When my eldest son was 18 at the end of summer, I invited my immediate family for a tea party to celebrate. Of course, he could go out later that evening with his friends and get up to the kind of things he really didn’t want me to know about, but gathering the people I loved most - my closest family - together, around our kitchen table, seemed important. In fact, it seemed essential. I made a birthday cake and plates of smoked salmon sandwiches, and refilled endless cups of tea, and popped open champagne when my stepmother made an off-the-cuff speech about my son. Afterwards, when everyone had gone, I cleared the plates then sat back down at the table, running my hands across the grain, and for a moment, sitting in the quiet of my kitchen, time, momentarily, seemed to stand still.
I celebrated my 18th birthday around the same table, and it’s been a constant in my life ever since I was a child. It belonged to my mother and had been salvaged from an old school in Cambridgeshire. Sometimes, I imagine the little children who sat around it, possibly bored by another spelling lesson, or wondering when it would be time to go outside and play. There’s a little triangle of marks in one place, made, I hope, by the point of a compass belonging to a child, a century ago, who wondered when the maths lesson would end.
Around this table is the place my family has been together, most often, through time and across several different locations. It’s a quiet symbol of continuity, and optimism, because although that table’s seen a lot of tears, it’s also been the place we’ve laughed and celebrated together most often.
With four decades of life behind me, I’m realising that physical objects matter less and less in my life. It’s liberating and makes me feel intensely grateful for those things that are ephemeral, but which we take for granted - our health, a sense of happiness, and the presence of the people we love. No amount of stuff can ever make up for any of those. And yet, while I need fewer and fewer “things” in my life, I know that there are certain objects I treasure, since they seem to hold whole portions of my life.

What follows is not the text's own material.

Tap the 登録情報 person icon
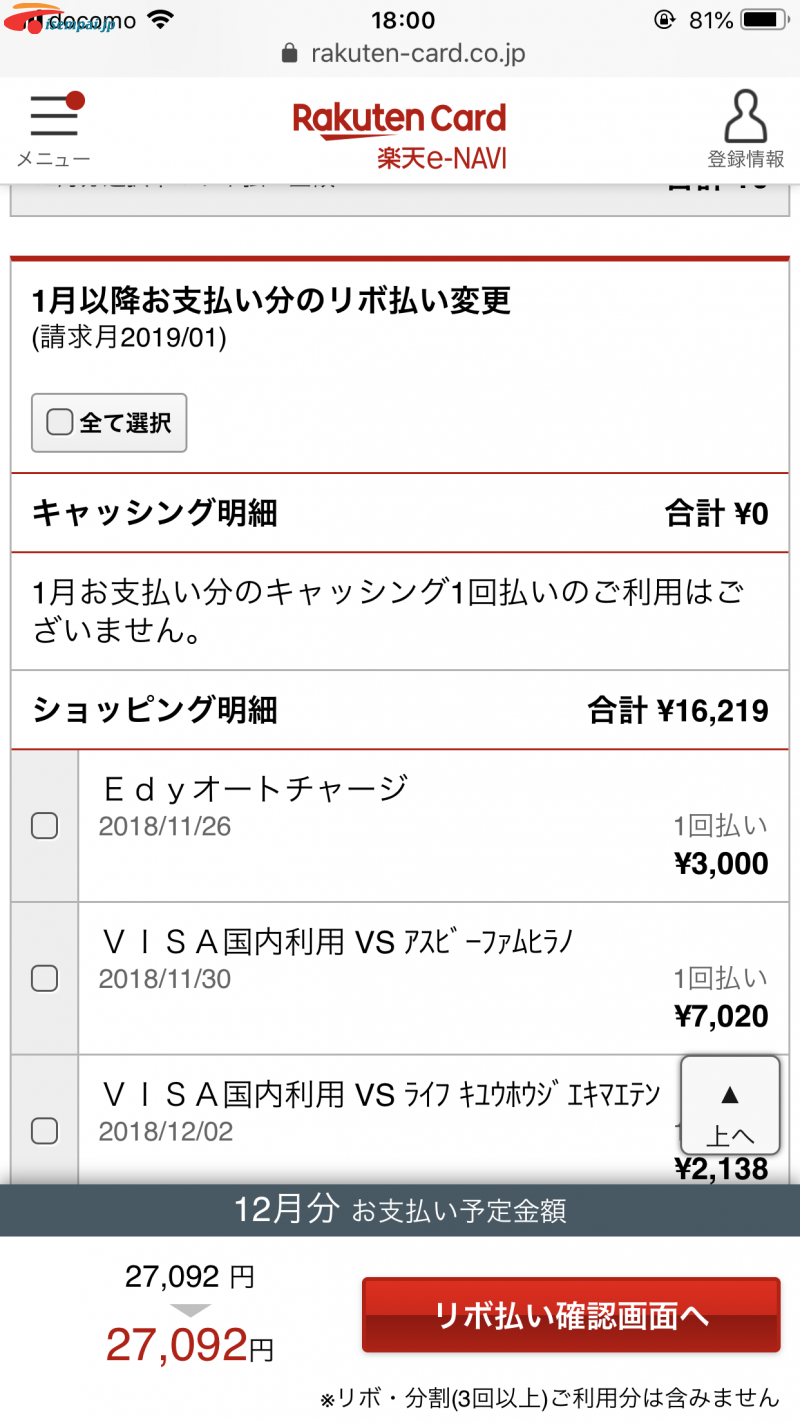Screen dimensions: 800x1422 click(x=746, y=116)
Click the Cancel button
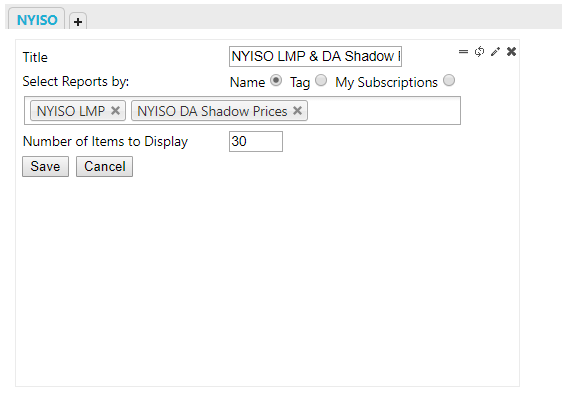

My kitchen table matters, not because it’s an intensely beautiful object - in fact it’s rather old and worn, with a huge split down the middle - but because it signifies some sort of continuance, and a quiet sense that life really does go on, despite the dramas we live through every day. The cast of characters who have sat around that table have changed often. Mum loved this table, and when I think of her, I see her kneading a big ball of dough on the table to make bread for us all. As a child I could not conceive of a life without my mother in it. But she died before I reached 40, before my fifth (and final) child was born. The mothering I pass on to them, often around the table, is that which she taught me. I like to think that the kitchen table, where I bring them together to dole out cornflakes before school or serve up spaghetti at supper time before helping them with their homework, helps me in that task.
Objects don’t matter, they really don’t. But I cannot deny that some things have the power to hold the past inside them. They’ve been there. It’s almost as if they have a kinetic energy of their own, having witnessed so much of your life inside them. It also makes me realise that the home I want to create for my children is one in which spending time together is the most valuable asset I can pass on to them.